Hope is a fragile place. It’s the line that tethers an uncertain, painful, and scary present moment to a future promise of peace and safety. When it comes to autism–and to other intellectual, developmental, and physical disabilities–there is great reason to hope. 

But the hope that parents and individuals with disabilities have is neither simple nor certain. It does not come from a magic pill or a magic wand. Rather, our hope comes from envisioning and forming communities in which we can receive and even celebrate different ways of being. Our hope comes from public policies that support our children’s educations and support them in finding meaningful work and living with peers and connecting and contributing to our communities. Our hope comes from a careful understanding of the underlying causes of pain and suffering and careful approaches to alleviating that pain. Our hope comes from disobeying the cultural message that says disability equals defect and disorder and deficit. Our hope comes from delighting in the goodness and beauty of life as it has been given.  

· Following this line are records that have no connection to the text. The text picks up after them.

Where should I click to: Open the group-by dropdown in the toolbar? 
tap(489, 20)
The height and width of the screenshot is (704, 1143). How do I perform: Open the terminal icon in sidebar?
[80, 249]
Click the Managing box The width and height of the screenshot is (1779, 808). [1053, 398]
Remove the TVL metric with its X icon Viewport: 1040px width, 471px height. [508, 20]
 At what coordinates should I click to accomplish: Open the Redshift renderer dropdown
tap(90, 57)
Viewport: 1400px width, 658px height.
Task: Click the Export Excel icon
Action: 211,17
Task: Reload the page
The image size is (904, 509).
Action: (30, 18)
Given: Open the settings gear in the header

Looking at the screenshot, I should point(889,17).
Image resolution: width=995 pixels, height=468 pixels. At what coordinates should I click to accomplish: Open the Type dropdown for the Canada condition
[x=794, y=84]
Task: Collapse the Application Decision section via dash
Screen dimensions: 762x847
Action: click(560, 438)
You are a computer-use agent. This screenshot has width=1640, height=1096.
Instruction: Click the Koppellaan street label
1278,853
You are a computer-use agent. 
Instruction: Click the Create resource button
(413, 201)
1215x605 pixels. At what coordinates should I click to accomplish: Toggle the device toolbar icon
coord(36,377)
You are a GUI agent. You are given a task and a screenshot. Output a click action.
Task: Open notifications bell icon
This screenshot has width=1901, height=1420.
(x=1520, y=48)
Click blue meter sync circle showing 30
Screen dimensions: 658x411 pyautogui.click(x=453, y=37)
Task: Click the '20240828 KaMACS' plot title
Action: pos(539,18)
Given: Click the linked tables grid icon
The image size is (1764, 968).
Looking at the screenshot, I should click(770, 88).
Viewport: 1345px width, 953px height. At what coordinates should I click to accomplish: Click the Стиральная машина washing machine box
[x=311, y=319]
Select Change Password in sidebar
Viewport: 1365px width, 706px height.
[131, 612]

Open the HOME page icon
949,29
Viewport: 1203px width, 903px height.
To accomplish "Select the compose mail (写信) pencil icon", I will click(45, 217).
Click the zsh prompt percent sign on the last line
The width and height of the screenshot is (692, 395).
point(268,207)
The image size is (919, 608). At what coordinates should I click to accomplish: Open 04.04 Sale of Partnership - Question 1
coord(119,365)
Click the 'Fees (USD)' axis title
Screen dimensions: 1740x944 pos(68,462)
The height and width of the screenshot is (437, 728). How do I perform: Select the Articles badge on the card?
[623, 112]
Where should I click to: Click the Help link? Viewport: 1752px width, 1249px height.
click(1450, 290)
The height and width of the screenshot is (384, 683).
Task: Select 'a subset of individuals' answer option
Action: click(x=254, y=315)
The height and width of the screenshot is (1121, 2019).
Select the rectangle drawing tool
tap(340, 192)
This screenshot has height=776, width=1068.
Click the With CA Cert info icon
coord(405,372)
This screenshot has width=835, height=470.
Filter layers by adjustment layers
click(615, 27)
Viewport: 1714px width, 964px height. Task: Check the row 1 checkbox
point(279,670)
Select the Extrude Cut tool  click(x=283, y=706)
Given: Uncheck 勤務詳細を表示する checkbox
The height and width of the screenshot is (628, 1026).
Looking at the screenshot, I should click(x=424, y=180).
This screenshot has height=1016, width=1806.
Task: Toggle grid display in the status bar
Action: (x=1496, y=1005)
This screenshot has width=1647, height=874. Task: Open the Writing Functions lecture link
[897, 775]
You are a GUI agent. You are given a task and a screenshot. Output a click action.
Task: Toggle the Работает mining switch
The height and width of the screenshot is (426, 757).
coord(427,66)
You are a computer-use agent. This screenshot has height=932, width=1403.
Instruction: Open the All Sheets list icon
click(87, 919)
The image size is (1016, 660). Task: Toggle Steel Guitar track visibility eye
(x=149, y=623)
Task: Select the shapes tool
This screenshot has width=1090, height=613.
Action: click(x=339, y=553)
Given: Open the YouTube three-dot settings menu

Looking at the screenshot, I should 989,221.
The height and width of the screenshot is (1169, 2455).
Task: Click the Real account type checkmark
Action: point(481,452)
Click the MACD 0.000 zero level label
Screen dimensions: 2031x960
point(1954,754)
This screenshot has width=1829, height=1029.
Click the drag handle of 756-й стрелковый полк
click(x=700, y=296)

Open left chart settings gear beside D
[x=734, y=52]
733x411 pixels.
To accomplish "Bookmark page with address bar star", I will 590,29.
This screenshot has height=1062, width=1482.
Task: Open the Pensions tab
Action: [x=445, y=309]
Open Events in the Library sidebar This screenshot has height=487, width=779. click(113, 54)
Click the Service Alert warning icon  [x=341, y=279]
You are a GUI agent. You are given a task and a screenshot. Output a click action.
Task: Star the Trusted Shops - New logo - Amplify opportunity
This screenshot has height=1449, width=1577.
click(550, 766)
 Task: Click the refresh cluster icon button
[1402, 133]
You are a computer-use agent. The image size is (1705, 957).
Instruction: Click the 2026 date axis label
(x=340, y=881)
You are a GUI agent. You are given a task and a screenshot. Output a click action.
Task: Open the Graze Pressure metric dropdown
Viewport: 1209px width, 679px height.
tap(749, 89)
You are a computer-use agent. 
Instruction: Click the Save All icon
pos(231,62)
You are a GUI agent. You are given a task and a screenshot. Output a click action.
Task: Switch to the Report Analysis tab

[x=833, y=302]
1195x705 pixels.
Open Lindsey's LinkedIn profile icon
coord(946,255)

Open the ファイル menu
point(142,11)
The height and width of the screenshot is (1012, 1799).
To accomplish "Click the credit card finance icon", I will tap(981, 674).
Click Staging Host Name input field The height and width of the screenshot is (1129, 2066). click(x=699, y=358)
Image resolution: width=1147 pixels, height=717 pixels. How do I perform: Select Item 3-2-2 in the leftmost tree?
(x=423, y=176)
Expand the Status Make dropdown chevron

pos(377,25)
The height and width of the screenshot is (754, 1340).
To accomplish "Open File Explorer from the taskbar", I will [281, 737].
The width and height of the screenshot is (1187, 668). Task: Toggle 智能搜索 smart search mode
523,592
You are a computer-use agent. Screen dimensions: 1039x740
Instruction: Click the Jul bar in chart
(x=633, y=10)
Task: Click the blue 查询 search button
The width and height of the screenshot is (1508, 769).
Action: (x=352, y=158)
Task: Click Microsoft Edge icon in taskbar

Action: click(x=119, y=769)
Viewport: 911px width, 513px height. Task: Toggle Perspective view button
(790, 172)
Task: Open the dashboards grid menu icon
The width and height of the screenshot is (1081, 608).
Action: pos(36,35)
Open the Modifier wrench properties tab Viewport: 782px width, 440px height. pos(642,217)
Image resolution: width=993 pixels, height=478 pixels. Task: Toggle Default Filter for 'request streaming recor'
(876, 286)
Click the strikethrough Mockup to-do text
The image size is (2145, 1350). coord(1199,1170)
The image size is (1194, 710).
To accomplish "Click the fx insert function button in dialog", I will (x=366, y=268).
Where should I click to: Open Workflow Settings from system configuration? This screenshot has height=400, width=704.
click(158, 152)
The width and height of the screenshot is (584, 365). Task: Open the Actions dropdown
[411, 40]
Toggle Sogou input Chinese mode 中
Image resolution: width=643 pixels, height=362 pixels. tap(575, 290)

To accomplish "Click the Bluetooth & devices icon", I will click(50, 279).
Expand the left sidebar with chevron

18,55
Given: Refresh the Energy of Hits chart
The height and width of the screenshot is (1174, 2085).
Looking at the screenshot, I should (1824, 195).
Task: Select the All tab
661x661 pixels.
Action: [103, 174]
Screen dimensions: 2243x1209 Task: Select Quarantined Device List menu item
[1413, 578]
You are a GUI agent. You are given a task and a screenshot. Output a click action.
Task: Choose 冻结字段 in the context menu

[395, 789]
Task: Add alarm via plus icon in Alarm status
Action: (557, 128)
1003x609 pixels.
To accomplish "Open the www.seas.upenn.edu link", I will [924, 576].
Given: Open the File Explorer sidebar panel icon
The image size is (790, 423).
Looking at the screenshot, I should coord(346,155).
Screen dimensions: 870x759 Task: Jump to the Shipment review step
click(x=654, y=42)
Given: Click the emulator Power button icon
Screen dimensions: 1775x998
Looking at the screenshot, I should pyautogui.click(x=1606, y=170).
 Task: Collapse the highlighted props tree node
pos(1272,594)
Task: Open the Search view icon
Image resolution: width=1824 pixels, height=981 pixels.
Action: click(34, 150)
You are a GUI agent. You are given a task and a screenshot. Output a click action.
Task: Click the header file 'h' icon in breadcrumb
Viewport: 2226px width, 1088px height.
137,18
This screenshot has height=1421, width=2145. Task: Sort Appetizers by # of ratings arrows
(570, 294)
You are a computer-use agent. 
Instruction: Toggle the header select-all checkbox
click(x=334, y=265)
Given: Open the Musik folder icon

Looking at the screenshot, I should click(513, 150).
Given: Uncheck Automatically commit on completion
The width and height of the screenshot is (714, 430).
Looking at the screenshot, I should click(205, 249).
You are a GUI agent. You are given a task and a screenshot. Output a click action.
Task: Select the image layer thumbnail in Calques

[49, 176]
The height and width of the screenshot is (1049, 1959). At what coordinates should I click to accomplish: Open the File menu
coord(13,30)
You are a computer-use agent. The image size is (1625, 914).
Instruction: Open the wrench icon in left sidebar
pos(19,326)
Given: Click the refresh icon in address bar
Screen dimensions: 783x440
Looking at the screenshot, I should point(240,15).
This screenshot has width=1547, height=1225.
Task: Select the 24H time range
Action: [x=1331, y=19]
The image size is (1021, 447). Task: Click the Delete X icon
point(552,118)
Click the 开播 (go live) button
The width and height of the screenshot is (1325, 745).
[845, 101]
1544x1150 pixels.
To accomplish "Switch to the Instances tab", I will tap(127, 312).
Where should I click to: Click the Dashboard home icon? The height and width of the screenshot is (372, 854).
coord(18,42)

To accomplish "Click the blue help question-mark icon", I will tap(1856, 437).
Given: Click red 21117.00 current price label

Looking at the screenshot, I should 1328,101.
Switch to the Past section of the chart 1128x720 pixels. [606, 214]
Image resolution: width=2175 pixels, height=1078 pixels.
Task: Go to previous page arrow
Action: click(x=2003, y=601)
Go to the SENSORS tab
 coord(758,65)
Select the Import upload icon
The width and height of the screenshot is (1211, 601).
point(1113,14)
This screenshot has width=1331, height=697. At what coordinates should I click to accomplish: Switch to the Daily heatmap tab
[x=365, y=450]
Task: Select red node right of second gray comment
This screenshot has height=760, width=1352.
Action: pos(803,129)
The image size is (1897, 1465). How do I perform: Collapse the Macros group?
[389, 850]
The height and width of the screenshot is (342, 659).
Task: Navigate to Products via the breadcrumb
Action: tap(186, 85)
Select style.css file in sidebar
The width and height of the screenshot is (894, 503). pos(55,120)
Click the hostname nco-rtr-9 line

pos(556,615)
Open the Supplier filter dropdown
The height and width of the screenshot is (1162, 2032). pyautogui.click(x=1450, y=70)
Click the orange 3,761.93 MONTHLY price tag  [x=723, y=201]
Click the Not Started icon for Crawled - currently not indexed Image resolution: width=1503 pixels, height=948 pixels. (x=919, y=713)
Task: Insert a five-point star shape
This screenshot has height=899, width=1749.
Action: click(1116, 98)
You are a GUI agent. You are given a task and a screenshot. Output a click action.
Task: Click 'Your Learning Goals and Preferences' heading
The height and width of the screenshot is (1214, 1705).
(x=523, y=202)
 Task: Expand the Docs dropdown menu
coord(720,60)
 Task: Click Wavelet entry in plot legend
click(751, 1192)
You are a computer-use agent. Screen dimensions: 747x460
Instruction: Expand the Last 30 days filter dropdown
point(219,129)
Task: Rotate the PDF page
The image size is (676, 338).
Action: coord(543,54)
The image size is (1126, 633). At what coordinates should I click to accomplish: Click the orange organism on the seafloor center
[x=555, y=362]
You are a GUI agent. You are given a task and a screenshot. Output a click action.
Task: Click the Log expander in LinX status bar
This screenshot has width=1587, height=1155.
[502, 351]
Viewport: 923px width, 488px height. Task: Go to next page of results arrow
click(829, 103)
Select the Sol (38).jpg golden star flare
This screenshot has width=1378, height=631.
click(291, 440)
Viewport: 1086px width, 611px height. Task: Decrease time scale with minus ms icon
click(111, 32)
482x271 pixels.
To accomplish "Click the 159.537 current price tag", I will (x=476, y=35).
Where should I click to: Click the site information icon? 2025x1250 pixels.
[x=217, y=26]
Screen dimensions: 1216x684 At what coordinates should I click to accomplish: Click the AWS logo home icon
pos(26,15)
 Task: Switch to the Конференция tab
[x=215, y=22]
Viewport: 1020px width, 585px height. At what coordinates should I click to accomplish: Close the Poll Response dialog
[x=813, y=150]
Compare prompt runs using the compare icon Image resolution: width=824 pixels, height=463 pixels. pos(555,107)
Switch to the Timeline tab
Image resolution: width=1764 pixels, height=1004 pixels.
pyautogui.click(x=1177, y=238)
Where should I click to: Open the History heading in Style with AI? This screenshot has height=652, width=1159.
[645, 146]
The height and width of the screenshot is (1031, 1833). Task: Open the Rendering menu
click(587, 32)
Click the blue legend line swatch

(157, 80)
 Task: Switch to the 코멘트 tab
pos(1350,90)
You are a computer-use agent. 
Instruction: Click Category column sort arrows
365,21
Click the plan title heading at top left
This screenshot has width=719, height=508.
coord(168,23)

I learned early on in our daughter Penny’s life that our hope did not lie in fixing or curing Down syndrome. We availed ourselves of medical technologies like heart surgery, ear tubes, and glasses that would help her. But we also learned to receive her—and her small stature, and her slower pace of learning, and her bright smiles, and her gentleness—as a good gift in and of herself. 

We should certainly devote resources to studying the genetic and environmental factors that can contribute to autism spectrum disorder. And in the places where autism causes pain and isolation, we should look at ways to alleviate that pain. We should also recognize the role our entire society plays in exacerbating and even causing that pain and isolation. 

President Trump and Secretary Kennedy are offering false promises based on incomplete research and unwarranted assumptions. Our hope lies not in eradicating autism but in good research, strong social supports, and becoming a society in which we welcome one another, belong to one another, and care for one another well.